On Thursday, January 27, 2011 10:16 AM, Herbert J. Bernstein wrote:

>Let me just talk about the category join issue.  The current documentation
>is vague about the issue of how one should match up the keys, and John B.'s
>interpretation may well be what was intended, but I think for the join
>the actually be useful, it has to be extended to cover the normalization
>and denormalization cases, in which the choice of keys depends on
>the degree of normalization.

I don't think the draft is so vague, in that section 4.3 describes joined categories as being applicable to "categories have equivalent category keys", and it remarks that "the keys of joined categories may be used interchangeably in the instance document."  It may be that it would be useful to expand the scope of the feature as Herbert suggests, but I don't think the draft can be read to already define it that way.

I always thought that that the origin of this feature was the old ATOM_SITE vs. ATOM_SITE_ANISO issue, where the choice of whether to join does not involve normalization.  (Instead, it involves whether null anisotropic displacement parameters are explicitly recorded for atoms refined isotropically, and it relates to the way small-molecule structural results have traditionally been tabulated.)  In fact, the DDLm draft refers specifically to that case.  For that and similar cases, the current definition is already useful.

>  This actually gets back to an old
>disagreement between CCP4 and the PDB, which could finally be resolved
>with a liberal (i.e. denormalization-friendly) interpretation
>of category join.

Can you summarize this disagreement, please?  Is it still an issue, or has it effectively been settled?

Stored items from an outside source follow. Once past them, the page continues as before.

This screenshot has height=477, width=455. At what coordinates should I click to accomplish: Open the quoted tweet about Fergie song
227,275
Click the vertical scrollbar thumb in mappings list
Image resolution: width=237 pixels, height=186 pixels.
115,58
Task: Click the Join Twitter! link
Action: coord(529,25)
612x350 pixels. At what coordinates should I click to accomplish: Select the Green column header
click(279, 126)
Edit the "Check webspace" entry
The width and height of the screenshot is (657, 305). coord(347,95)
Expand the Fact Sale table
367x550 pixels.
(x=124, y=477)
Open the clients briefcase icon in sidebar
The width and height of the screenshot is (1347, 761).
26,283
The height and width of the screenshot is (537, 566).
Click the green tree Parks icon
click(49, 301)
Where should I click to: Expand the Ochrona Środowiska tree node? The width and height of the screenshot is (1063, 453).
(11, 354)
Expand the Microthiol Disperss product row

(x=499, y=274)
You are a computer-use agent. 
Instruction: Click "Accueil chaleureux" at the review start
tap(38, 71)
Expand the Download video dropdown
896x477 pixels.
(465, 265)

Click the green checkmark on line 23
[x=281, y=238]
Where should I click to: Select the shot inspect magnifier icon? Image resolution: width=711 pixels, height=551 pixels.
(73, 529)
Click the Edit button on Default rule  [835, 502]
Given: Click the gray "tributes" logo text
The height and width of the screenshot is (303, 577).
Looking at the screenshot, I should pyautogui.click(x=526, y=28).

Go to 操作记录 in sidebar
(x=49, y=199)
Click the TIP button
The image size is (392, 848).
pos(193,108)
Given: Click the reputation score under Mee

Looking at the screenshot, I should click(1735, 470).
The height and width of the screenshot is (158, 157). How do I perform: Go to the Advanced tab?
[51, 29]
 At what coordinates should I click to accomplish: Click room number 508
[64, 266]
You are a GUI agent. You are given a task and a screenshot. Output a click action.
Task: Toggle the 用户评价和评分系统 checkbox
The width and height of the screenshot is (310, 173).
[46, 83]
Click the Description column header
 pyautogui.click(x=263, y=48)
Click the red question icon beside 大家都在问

>When you normalize a category, you often strip out several columns
>that were originally key components in the larger category, and put them
>entirely in the child category, so there is less repetition in the
>parent category.  If we are to allow the option of using the
>dictionary with the normalized categories with fewer key components to be
>presented as the original wider, flatter denormalized categories,
>then we need to interpret the _category.parent_join in a way
>that permits more key components in the denormalized presentation,


The fundamental question is whether we do want to allow a denormalized presentation in such cases.  What are the advantages?  I currently see this one:

() if denormalizing joins are allowed then some normalizations can be performed in existing dictionaries that otherwise could not be performed without invalidating existing instance documents.  At least in principle.

I do not, however, see any special advantage inherent generally in multiplying the ways in which future instance documents can be written.

Herbert argues that a denormalized presentation is more convenient for "data harvest", but I'm not clear on what he means by that term as distinguished from "database loads," which he presents as an alternative use.  I'm also not clear whether merely _allowing_ denormalized presentation is sufficient to serve the data harvesting use case.  Once I understand this argument better, I may agree that there is an advantage here.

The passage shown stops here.